Even cybersecurity companies spill data and passwords

The business of cybersecurity companies is to keep users safe from hackers and cyber attacks but almost all cybersecurity providers have themselves had data leaked or stolen and published on dark web forums.

Research by application security company  Immuniweb found that nearly all of the top cybersecurity companies have had corporate data exposed and shared on the cyber criminal underground – including login credentials like usernames and passwords.

Compromised servers, social engineering and password re-use are among the reasons for data spillages.

“The cases really vary across the victims, ranging from compromised servers that were apparently forgotten by the victims, to targeted attacks against employees leveraging social engineering and phishing. A considerable number of incidents stems from third parties where employees of the victims were using their professional email addresses to sign in,” Ilia Kolochenko, CEO of Immuniweb told ZDNet.

Researchers were able to uncover over 600,000 records containing plain text credentials or personal information.

And while the majority of passwords discovered in these breaches are described as strong, 29 percent would be considered weak, containing less than eight characters, no numbers, no special characters and no capital letters.

Common weak passwords like ‘password’ and ‘123456′ appear over 1,000 times each in the data analysed, while others like ‘password1’ ‘12345678’ and ‘qwerty’ appear hundreds of times.

SEE: A winning strategy for cybersecurity (ZDNet special report) | Download the report as a PDF (TechRepublic)  

It seems that cybersecurity companies suffer from the same password problems that other organisations have to deal with – in that some systems might just be forgotten about or they have simple passwords for some accounts.

“Some of these accounts were probably not designed to gatekeep access to critical data, and were occasionally just used to login to different non-critical systems that were eventually compromised,” Kolochenko explained.

“One also needs to consider that not all employees of cybersecurity companies are security professionals – a number of employees have nothing to do with cybersecurity practice and have insufficient internal training. The bigger the company is, the more human risk it will inevitably have to address,” he added.

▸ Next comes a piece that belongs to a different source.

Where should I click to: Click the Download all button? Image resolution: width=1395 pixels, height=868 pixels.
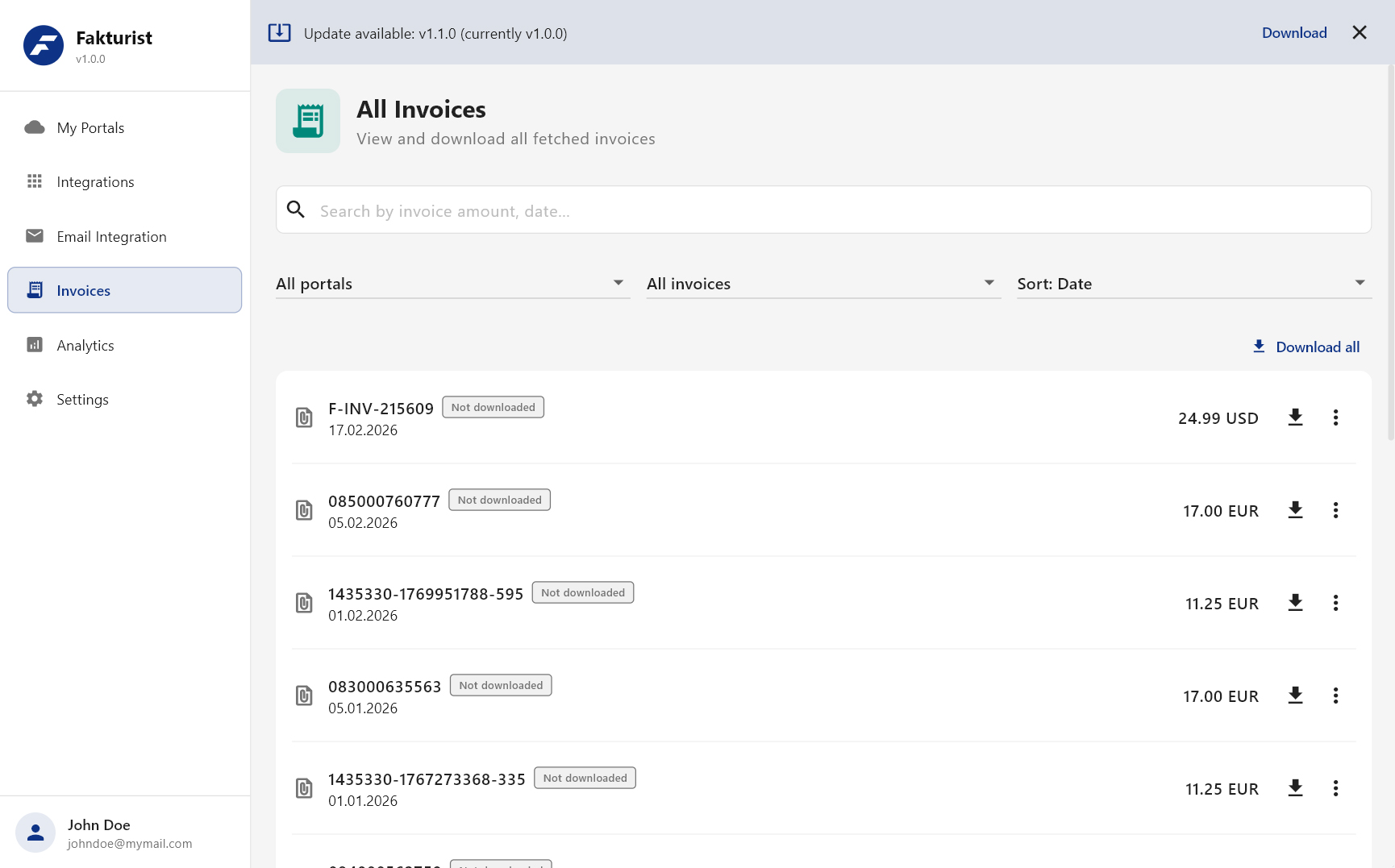(1306, 347)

The findings serve as a reminder that cyber crime poses a risk to everyone and that organisations should ensure that they follow best practices when it comes to security.

This includes using complex passwords, not re-using them for other accounts and that businesses should remain aware of which third-party organisations have access to their data, because that in itself can create risk.

However, organisations – no matter what sector they operate in – can take steps to ensure they’re operating as securely as possible.

“No one is immune from surging cybercrime but we can effectively fix this by implementing informed, risk-based and threat-aware cybersecurity programs in a continuous and holistic manner,” Kolochenko said.